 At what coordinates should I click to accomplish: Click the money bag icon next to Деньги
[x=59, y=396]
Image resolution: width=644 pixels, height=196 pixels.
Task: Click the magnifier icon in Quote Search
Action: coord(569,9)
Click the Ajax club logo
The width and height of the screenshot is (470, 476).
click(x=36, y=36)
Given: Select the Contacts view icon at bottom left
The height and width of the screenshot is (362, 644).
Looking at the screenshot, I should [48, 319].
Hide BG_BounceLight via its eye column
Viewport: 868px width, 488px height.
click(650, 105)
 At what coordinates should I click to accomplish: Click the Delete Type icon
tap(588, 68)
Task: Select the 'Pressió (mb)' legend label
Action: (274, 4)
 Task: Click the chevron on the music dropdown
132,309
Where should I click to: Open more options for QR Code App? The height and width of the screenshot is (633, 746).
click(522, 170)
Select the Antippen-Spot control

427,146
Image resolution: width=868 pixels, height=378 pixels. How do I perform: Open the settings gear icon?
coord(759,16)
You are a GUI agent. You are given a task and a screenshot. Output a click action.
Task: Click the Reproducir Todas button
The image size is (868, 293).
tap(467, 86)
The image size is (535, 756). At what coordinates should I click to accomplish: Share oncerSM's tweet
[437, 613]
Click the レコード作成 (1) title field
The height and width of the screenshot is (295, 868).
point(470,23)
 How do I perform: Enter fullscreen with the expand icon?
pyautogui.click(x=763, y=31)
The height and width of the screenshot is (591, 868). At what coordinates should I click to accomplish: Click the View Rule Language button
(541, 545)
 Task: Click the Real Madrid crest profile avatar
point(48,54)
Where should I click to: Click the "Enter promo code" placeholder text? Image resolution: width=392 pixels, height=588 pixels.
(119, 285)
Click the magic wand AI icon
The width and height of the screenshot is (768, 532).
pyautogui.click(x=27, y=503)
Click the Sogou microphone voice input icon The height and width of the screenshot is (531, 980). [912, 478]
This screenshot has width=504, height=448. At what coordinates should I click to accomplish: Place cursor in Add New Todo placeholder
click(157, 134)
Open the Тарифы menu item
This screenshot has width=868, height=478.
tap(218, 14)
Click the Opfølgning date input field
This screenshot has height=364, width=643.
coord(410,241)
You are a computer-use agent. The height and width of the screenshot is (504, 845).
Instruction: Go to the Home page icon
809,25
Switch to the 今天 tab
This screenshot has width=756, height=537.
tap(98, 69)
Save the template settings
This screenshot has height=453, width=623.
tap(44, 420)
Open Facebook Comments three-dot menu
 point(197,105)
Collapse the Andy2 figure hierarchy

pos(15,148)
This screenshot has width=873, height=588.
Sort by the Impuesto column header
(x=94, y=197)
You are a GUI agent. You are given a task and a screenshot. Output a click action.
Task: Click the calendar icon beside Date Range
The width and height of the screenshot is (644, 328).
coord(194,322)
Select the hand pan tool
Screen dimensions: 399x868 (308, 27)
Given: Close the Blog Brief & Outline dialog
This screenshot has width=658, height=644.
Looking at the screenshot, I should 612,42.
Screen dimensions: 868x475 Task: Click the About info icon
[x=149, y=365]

+ + + +

Problem:
Each line must be given again exactly as written above.

Result of this exercise:
 At what coordinates should I click to accomplish: Click the money bag icon next to Деньги
[x=59, y=396]
Image resolution: width=644 pixels, height=196 pixels.
Task: Click the magnifier icon in Quote Search
Action: coord(569,9)
Click the Ajax club logo
The width and height of the screenshot is (470, 476).
click(x=36, y=36)
Given: Select the Contacts view icon at bottom left
The height and width of the screenshot is (362, 644).
Looking at the screenshot, I should [48, 319].
Hide BG_BounceLight via its eye column
Viewport: 868px width, 488px height.
click(650, 105)
 At what coordinates should I click to accomplish: Click the Delete Type icon
tap(588, 68)
Task: Select the 'Pressió (mb)' legend label
Action: (274, 4)
 Task: Click the chevron on the music dropdown
132,309
Where should I click to: Open more options for QR Code App? The height and width of the screenshot is (633, 746).
click(522, 170)
Select the Antippen-Spot control

427,146
Image resolution: width=868 pixels, height=378 pixels. How do I perform: Open the settings gear icon?
coord(759,16)
You are a GUI agent. You are given a task and a screenshot. Output a click action.
Task: Click the Reproducir Todas button
The image size is (868, 293).
tap(467, 86)
The image size is (535, 756). At what coordinates should I click to accomplish: Share oncerSM's tweet
[437, 613]
Click the レコード作成 (1) title field
The height and width of the screenshot is (295, 868).
point(470,23)
 How do I perform: Enter fullscreen with the expand icon?
pyautogui.click(x=763, y=31)
The height and width of the screenshot is (591, 868). At what coordinates should I click to accomplish: Click the View Rule Language button
(541, 545)
 Task: Click the Real Madrid crest profile avatar
point(48,54)
Where should I click to: Click the "Enter promo code" placeholder text? Image resolution: width=392 pixels, height=588 pixels.
(119, 285)
Click the magic wand AI icon
The width and height of the screenshot is (768, 532).
pyautogui.click(x=27, y=503)
Click the Sogou microphone voice input icon The height and width of the screenshot is (531, 980). [912, 478]
This screenshot has width=504, height=448. At what coordinates should I click to accomplish: Place cursor in Add New Todo placeholder
click(157, 134)
Open the Тарифы menu item
This screenshot has width=868, height=478.
tap(218, 14)
Click the Opfølgning date input field
This screenshot has height=364, width=643.
coord(410,241)
You are a computer-use agent. The height and width of the screenshot is (504, 845).
Instruction: Go to the Home page icon
809,25
Switch to the 今天 tab
This screenshot has width=756, height=537.
tap(98, 69)
Save the template settings
This screenshot has height=453, width=623.
tap(44, 420)
Open Facebook Comments three-dot menu
 point(197,105)
Collapse the Andy2 figure hierarchy

pos(15,148)
This screenshot has width=873, height=588.
Sort by the Impuesto column header
(x=94, y=197)
You are a GUI agent. You are given a task and a screenshot. Output a click action.
Task: Click the calendar icon beside Date Range
The width and height of the screenshot is (644, 328).
coord(194,322)
Select the hand pan tool
Screen dimensions: 399x868 (308, 27)
Given: Close the Blog Brief & Outline dialog
This screenshot has width=658, height=644.
Looking at the screenshot, I should 612,42.
Screen dimensions: 868x475 Task: Click the About info icon
[x=149, y=365]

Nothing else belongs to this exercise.